One approach to overcome these problems and scale the power and pulse energy to required levels in the UV range has been to use beam combining architectures (fiber bundling) that combines the outputs of several fiber laser sources to form a composite beam having increased average power and pulse energy with subsequent higher order nonlinear frequency conversion to the UV spectral range. For example, MOPA (master oscillator power amplifier) systems comprising erbium (Er) doped fibers synchronously seeded by the same master oscillator (MO) operating in the 1.5 μm range have been bundled to form a composite beam, and subsequently converted to the 193 nm spectral range. While fiber bundling can increase the pulse energy in the fundamental beam and high order harmonics, combining the outputs from bundled individual fiber lasers deteriorates the resulting laser beam and requires fine (nanosecond or sub-nanosecond) gating of the individual laser pulses to overlap. Additionally, the polarizations of the beams have to be aligned for efficient nonlinear harmonic generation which complicates spatial alignment of the individual fiber laser sources in the bundle. Another possibility is to combine multiple laser beams that have already been converted by the nonlinear frequency conversion to the UV range. However, this approach also requires several individual fiber laser sources, and is bulky, complicated and costly.
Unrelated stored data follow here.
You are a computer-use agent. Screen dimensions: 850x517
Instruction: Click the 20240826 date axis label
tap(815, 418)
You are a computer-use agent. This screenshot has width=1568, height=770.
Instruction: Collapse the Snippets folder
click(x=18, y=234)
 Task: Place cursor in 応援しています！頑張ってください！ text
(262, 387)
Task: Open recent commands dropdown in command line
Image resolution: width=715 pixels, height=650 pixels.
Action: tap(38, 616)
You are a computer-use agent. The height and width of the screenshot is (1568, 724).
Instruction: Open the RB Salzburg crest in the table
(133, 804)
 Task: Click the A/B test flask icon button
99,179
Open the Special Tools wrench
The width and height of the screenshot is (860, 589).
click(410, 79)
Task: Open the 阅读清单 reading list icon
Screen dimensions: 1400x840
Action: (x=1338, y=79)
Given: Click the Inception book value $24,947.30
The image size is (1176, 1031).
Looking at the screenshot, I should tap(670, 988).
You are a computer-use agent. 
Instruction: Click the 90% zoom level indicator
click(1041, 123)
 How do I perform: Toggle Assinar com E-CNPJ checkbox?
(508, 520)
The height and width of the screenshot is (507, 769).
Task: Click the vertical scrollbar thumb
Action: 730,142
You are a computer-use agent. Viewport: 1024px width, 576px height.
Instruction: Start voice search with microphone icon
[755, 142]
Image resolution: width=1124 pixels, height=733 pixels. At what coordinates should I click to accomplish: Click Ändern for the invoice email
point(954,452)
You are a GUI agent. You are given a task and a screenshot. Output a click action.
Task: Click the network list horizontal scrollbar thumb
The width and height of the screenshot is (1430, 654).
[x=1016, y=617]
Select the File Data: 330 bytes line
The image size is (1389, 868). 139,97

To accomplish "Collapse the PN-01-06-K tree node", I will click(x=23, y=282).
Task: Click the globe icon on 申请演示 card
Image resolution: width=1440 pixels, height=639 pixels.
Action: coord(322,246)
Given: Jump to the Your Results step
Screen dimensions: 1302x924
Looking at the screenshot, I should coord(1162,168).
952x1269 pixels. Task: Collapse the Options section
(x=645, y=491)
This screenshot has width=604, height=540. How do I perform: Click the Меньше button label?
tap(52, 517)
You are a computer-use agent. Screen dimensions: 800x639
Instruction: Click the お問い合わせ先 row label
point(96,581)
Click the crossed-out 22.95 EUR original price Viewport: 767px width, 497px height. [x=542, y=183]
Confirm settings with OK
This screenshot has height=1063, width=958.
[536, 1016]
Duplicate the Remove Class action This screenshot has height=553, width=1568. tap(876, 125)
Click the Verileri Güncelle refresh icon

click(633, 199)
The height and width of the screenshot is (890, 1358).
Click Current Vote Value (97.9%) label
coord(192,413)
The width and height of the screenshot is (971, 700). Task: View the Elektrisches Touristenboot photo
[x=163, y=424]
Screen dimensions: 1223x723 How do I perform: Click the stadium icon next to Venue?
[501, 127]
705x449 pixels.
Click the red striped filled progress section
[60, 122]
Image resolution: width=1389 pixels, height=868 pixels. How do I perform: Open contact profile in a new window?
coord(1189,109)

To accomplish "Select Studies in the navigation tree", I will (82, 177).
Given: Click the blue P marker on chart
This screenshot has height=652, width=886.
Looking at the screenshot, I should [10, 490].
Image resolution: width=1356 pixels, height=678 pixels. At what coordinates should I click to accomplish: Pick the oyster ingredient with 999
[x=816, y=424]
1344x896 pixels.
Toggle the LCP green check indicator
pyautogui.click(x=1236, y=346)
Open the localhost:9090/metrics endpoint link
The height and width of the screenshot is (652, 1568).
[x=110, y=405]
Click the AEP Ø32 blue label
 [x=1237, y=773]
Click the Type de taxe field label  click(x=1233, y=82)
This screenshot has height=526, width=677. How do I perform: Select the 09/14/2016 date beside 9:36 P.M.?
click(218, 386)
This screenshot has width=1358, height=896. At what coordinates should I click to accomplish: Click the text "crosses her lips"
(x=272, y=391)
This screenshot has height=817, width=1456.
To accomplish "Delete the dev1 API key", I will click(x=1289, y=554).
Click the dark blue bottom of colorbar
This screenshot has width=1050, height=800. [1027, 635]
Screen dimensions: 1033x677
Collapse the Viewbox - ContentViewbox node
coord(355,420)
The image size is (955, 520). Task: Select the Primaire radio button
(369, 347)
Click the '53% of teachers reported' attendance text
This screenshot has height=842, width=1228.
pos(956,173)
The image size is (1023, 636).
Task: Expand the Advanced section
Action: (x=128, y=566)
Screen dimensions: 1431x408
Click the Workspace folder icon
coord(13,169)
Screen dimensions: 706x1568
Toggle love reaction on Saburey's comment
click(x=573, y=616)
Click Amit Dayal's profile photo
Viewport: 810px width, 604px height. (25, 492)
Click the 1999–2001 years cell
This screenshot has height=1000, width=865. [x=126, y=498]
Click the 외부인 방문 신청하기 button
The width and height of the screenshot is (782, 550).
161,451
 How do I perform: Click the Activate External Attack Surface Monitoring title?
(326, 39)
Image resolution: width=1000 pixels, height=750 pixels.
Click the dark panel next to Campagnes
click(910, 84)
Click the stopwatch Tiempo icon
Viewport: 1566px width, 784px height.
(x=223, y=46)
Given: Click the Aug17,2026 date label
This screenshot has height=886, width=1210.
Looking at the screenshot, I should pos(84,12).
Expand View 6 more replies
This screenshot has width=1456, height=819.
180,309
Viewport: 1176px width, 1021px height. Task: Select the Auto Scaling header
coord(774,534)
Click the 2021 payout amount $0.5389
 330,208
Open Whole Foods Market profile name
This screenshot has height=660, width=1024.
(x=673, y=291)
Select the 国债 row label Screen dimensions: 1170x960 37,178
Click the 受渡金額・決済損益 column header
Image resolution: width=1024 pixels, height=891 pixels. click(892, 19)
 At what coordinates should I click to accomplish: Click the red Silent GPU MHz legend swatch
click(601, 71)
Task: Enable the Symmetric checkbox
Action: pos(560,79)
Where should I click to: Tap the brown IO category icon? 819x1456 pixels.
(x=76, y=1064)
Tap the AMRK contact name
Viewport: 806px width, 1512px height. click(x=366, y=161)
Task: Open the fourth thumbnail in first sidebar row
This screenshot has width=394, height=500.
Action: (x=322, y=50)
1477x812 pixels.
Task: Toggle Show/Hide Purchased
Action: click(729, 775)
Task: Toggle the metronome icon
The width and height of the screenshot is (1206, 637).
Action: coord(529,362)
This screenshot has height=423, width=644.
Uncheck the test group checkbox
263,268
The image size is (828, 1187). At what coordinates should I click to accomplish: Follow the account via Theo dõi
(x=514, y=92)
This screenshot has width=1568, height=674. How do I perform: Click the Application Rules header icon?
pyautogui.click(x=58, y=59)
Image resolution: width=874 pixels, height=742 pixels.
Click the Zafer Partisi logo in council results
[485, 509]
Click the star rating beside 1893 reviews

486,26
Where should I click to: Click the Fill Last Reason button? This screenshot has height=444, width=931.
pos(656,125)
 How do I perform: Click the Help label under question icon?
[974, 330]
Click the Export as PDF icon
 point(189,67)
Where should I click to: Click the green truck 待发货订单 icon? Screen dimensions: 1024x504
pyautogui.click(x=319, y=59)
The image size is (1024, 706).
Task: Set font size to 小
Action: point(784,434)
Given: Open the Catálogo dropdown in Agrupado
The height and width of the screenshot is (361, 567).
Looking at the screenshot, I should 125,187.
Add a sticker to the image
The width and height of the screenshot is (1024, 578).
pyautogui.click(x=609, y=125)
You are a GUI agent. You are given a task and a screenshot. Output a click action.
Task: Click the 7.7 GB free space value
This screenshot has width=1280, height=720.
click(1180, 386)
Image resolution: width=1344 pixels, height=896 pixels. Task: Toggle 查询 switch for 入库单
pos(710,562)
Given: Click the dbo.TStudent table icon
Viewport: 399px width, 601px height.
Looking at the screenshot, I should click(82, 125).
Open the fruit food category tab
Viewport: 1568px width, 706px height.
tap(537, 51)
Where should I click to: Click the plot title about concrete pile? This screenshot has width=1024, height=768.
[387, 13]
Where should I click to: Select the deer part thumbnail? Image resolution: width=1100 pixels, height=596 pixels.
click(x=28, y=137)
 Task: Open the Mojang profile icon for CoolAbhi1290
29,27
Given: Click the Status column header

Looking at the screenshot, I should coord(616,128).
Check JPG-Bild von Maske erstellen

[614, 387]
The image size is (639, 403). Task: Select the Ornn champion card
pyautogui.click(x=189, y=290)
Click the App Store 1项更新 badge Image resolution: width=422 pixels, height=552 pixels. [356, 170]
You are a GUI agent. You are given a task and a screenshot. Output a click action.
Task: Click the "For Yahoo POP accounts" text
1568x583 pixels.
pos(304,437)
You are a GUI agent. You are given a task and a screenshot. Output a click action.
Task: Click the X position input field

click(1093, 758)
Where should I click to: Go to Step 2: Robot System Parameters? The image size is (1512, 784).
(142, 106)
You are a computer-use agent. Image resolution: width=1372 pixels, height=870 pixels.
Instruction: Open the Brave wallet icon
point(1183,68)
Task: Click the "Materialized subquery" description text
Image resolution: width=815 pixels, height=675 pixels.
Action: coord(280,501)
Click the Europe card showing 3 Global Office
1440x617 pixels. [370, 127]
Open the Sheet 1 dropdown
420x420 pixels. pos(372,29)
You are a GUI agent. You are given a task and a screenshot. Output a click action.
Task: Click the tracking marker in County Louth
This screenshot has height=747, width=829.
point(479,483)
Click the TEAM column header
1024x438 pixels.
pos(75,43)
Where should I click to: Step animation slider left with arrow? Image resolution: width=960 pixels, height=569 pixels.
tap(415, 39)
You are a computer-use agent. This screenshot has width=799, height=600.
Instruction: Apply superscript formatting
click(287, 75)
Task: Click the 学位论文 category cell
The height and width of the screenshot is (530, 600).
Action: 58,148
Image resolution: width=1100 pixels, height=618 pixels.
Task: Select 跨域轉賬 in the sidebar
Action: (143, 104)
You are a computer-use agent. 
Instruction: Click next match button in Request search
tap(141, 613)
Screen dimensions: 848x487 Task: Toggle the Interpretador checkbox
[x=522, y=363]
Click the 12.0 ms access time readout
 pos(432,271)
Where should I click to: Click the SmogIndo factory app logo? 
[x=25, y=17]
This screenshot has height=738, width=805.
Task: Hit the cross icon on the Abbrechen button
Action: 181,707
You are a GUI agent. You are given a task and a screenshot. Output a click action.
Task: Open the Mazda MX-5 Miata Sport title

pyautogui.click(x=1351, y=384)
Other approaches to achieve UV fiber laser operation use optical frequency mixing of different pulsed MOPAs having different fundamental wavelengths, for example, one having a fundamental wavelength of 10YY nm and another having a fundamental wavelength of 15YY nm (or 21YY nm), to provide trains of optical pulses. The 10YY-nm pulses are frequency quintupled to a wavelength of 213 nm, and the 15YY nm (or 21YY nm) pulses are mixed with the 213 nm pulses to provide pulses having a wavelength of 193 nm. The 10YY nm and 21YY nm MOPAs include a fiber-laser and a bulk amplifier. However, this still requires two laser systems which need to be synchronized, properly triggered, and spatially overlapped in nonlinear crystals.
It is desirable to provide efficient power and energy scalable hybrid fiber laser/bulk crystalline solid-state amplifier systems capable of yielding a high pulse energy scalable to over 10 mJ, high average power scalable to over 100 W, output pulse widths controllable and variable from sub-ns to hundreds of ns pulse duration, and pulse repetition rates controllable from tens of Hz to over a MHz. It is to these ends that the present invention is directed.